## Text excerpt
-- begin --
Lweza Football Club  (Lweza FC) is a football club, based in Kampala. They played their home games at the Mutessa 2 Royal stadium in Wankuluku.

History
LWEZA football Club competes in the Uganda’s top flight Premier League. The Kajjansi based side was founded in 1990 with a purpose to provide a premier-level soccer experience through the application of professional training and player development programs, built upon the international guidelines.
LWEZA Football Club develops the youth through the game of soccer, connecting them from diverse socio-economic backgrounds, imparting life lessons and fostering cross-generational relationships. 
they strive to build a foundation for soccer excellence; enabling players to continue to build along the development pathway to the highest level of soccer competition. - See more at: http://www.lwezafc.ug/the-team/#sthash.CbTXrOrf.dpuf.

Established in 1990 Lweza football Club has developed into one of the largest and successful sports clubs in Uganda. With over 70 players In both professional and youth teams, Lweza football Club takes great pride in the development of players at all levels and provides an opportunity for participants to play the sport they love.
-- end --
## Entries provided
-- begin --
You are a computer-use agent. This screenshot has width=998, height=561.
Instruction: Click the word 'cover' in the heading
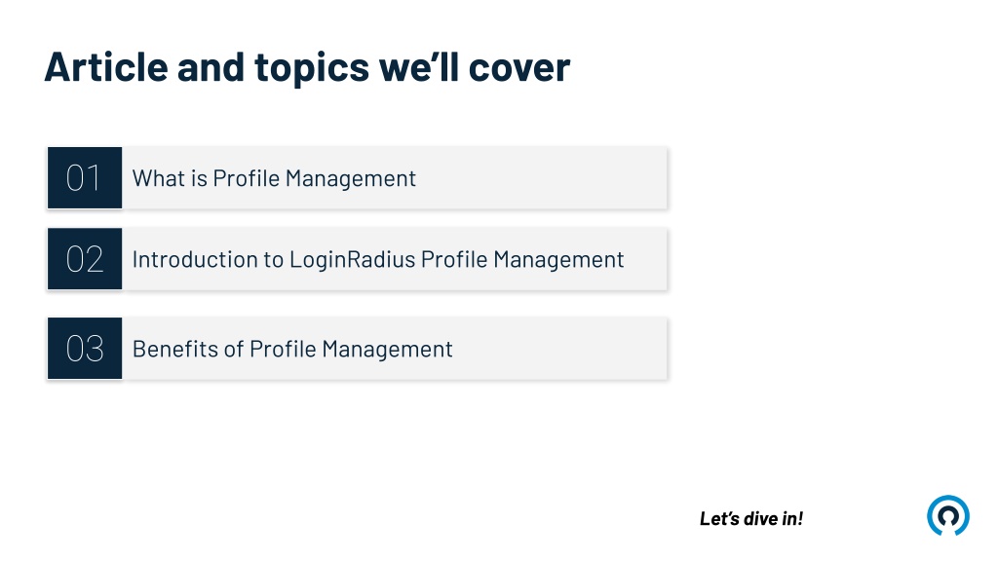tap(519, 69)
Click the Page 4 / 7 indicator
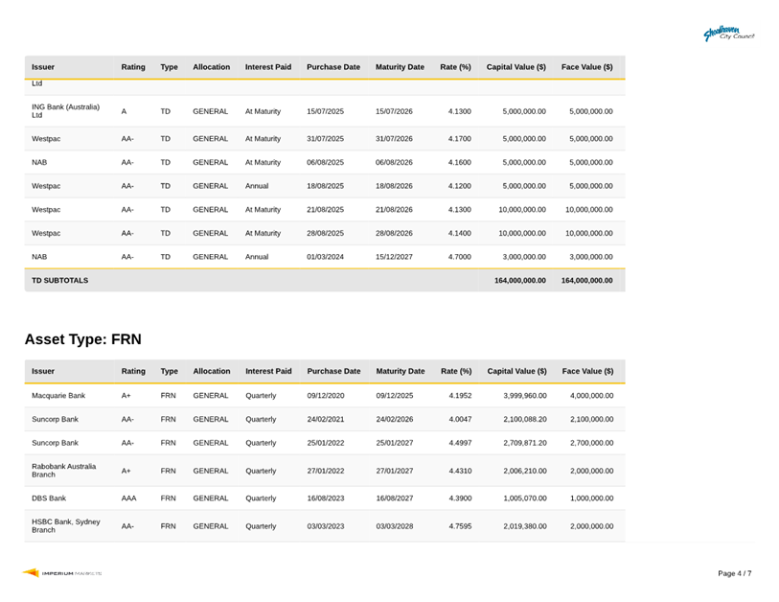Viewport: 779px width, 602px height. coord(734,573)
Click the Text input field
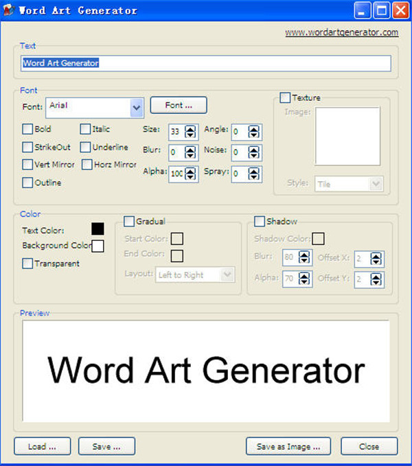Image resolution: width=412 pixels, height=466 pixels. [206, 63]
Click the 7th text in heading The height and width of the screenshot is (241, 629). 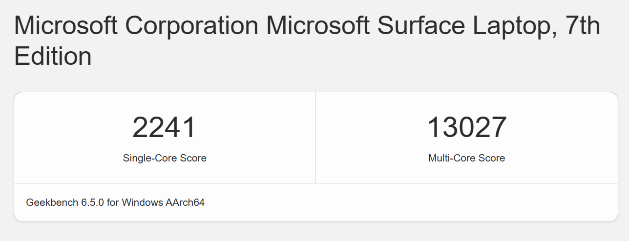pyautogui.click(x=582, y=25)
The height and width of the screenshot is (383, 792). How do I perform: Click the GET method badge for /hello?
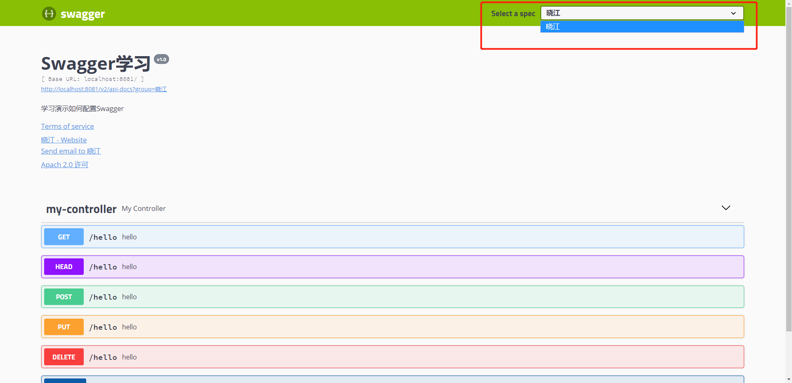point(64,237)
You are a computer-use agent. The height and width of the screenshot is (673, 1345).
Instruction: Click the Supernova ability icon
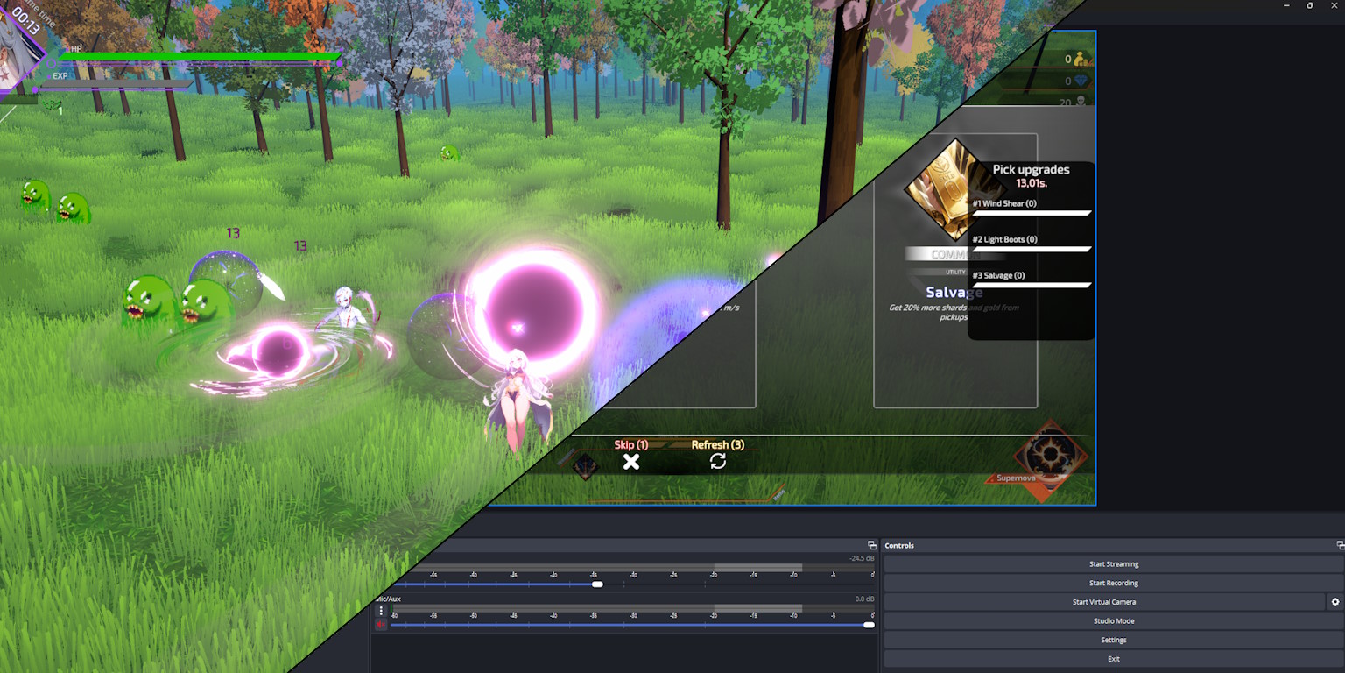point(1049,456)
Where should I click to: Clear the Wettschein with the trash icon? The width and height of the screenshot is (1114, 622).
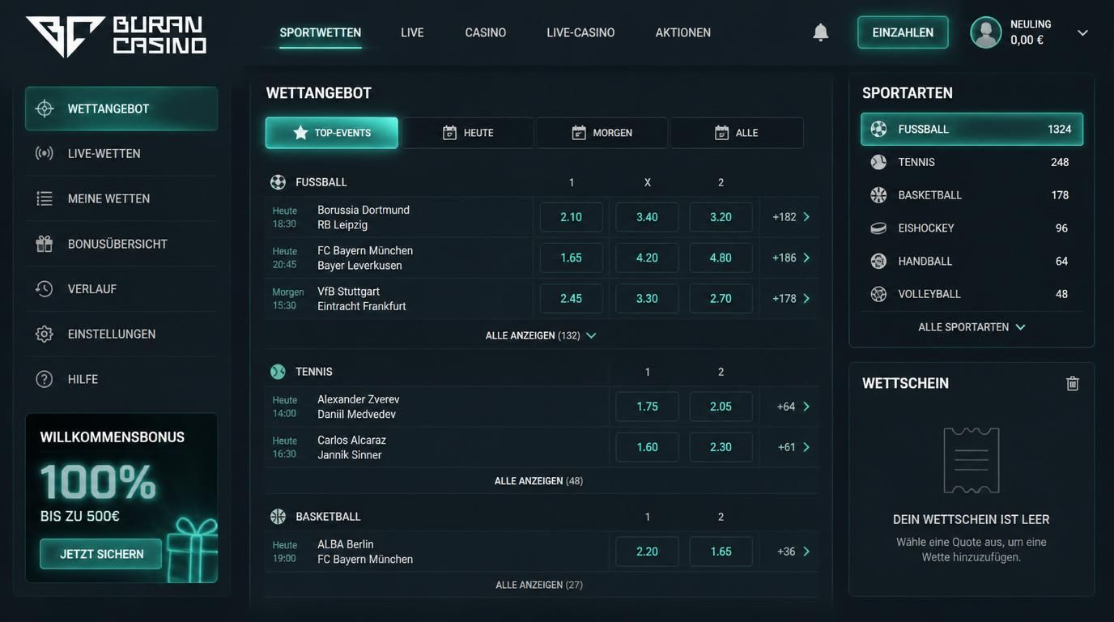[1072, 383]
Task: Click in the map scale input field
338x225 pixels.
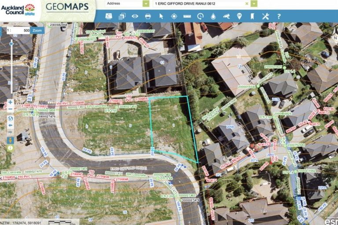Action: (x=20, y=31)

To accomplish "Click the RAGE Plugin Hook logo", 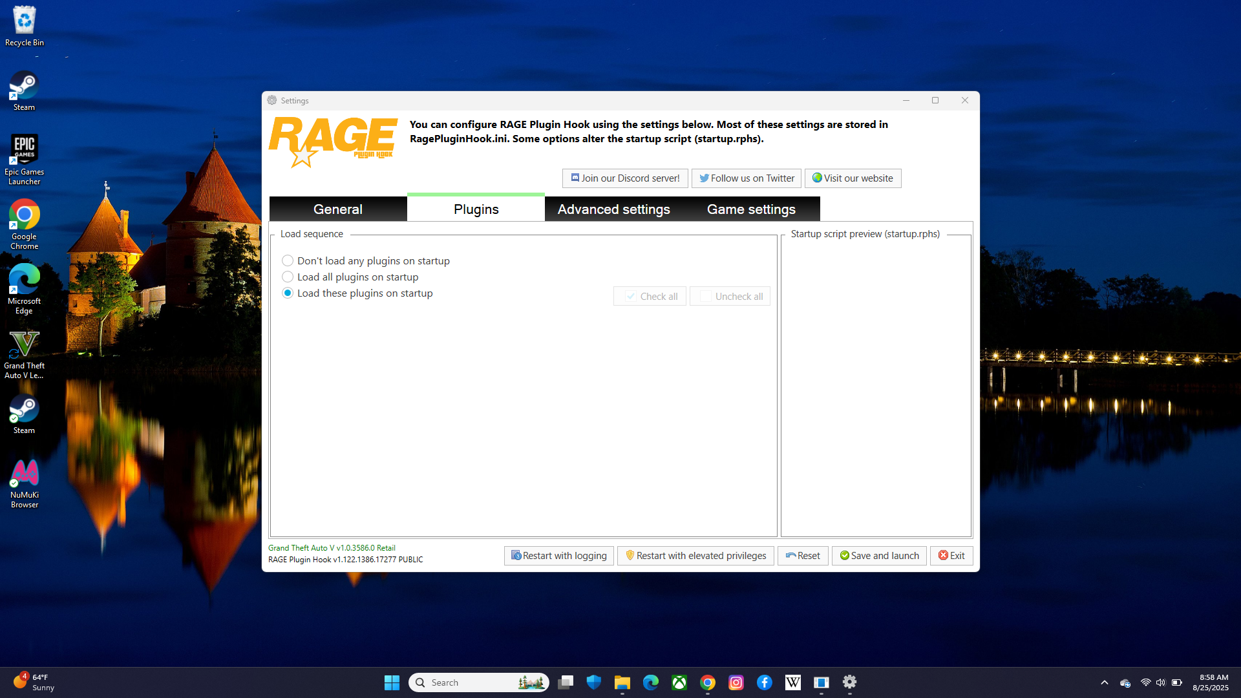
-- end --
## Goal of the exercise
Copy out the whole Lweza Football Club text word for word.

## Answer below
Lweza Football Club  (Lweza FC) is a football club, based in Kampala. They played their home games at the Mutessa 2 Royal stadium in Wankuluku.

History
LWEZA football Club competes in the Uganda’s top flight Premier League. The Kajjansi based side was founded in 1990 with a purpose to provide a premier-level soccer experience through the application of professional training and player development programs, built upon the international guidelines.
LWEZA Football Club develops the youth through the game of soccer, connecting them from diverse socio-economic backgrounds, imparting life lessons and fostering cross-generational relationships. 
they strive to build a foundation for soccer excellence; enabling players to continue to build along the development pathway to the highest level of soccer competition. - See more at: http://www.lwezafc.ug/the-team/#sthash.CbTXrOrf.dpuf.

Established in 1990 Lweza football Club has developed into one of the largest and successful sports clubs in Uganda. With over 70 players In both professional and youth teams, Lweza football Club takes great pride in the development of players at all levels and provides an opportunity for participants to play the sport they love.